Excerpt to read:
────────
Saturday, April 30, 2011
New me
Remember how I said if anything tragic were to happen or I found myself in a situation where I did not feel responsible for a loved one's emotions, that I would run backward as fast as I could?...Well...I think I have finally made peace with myself. I wont say it is completely gone "Praise the Lord I'm healed!" xD or that I miss my old self, everyone misses parts of their past especially when it was an addiction; but I think I am okay now. I am liking myself now and have come to terms with it all. I may have occational slip-ups but I do not think I will be going back.
Friday, April 15, 2011
my tumblr
Hullo girls, goodness how I miss you all! I've made a tumblr! ^__^ I decided to give it a try. If you have one I'd love if you followed me, and I you, so we can keep in touch! I am sorry that I'm not able to blog as often as I used to...I just found that I've nothing to say anymore since I began keeping things in again. I do not know if that is good or bad...its as if I lack the ability to feel. I am happy in the shallowest sense of the word for I have never truly known what happiness is. I suppose the correct word would hover around words such as: content, passable, okay, decent, sufficient, unobjectionable, moderate, and the like. Tell me in comments or on my tumblr or Facebook even, are you well? Are you happy? Are you sad? I hope I have provided some help to you all in my being here as you all have helped me in my struggles. I cannot say that I am fully "recovered", if that word even exists for us; for I know that if anything tragic, or what I consider to be tragic, were ever to happen, or if I found myself in a world where I am alone and did not feel responsible for any one's feelings, as wrong of me as it may be, I would run backwards as fast as I could and not stop until my body turned to dust; a casual little cyclone blowing happily in the cool wind, leaving behind only the delicate frame of a girl who never knew happiness but died to grasp it at the very end.
────────
Information provided:
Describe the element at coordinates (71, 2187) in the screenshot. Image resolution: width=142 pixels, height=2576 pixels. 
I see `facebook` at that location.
────────
Using the information:
1) Answer these about the blog posts:
(a) What date is given for the post titled "New me"?
(b) What does the writer say she has made in the post titled "my tumblr"?
(c) Besides comments and tumblr, where else does the writer invite readers to reply?
2) Update the blog posts, starting at "Saturday, April 30, 2011" and ending at "be going back.", with "addiction" replaced by "habit".
3) Take the blog posts on the writer's recovery further, picking up after their final sentence.
You can leave the lines aside.

Answers by item:
1)
(a) Saturday, April 30, 2011
(b) A tumblr
(c) Facebook

2)
Saturday, April 30, 2011
New me
Remember how I said if anything tragic were to happen or I found myself in a situation where I did not feel responsible for a loved one's emotions, that I would run backward as fast as I could?...Well...I think I have finally made peace with myself. I wont say it is completely gone "Praise the Lord I'm healed!" xD or that I miss my old self, everyone misses parts of their past especially when it was an habit; but I think I am okay now. I am liking myself now and have come to terms with it all. I may have occational slip-ups but I do not think I will be going back.

3)
The problem is that I do not want any imperfections. Any fold, crease, jiggle is an imperfection in my eyes. No one can fix my kaleidoscopic vision unless they have a time machine to sail back through time and raise that little girl in a way that would save her eyes from deformation. Though I highly doubt it was in the way I was raised or grew up...and it is definitely not because I dislike growing up or the fact that media is influential. I really despise the fool that came up with that one! You cannot tell me that the media has broken my mind or that remaining a child would have stopped this for I was a child when it began. Ha, I'd be more likely to have a full recover if a such thing existed as DNA tampering! I need some futuristic devise to pluck out the part of my brain that sends the signal to my eyes that exaggerates every ounce of my image.
Haha! I am sorry, I've done it again! Anyhow my little blueberries, have a lovely day for me if you can! I love all of you dearly!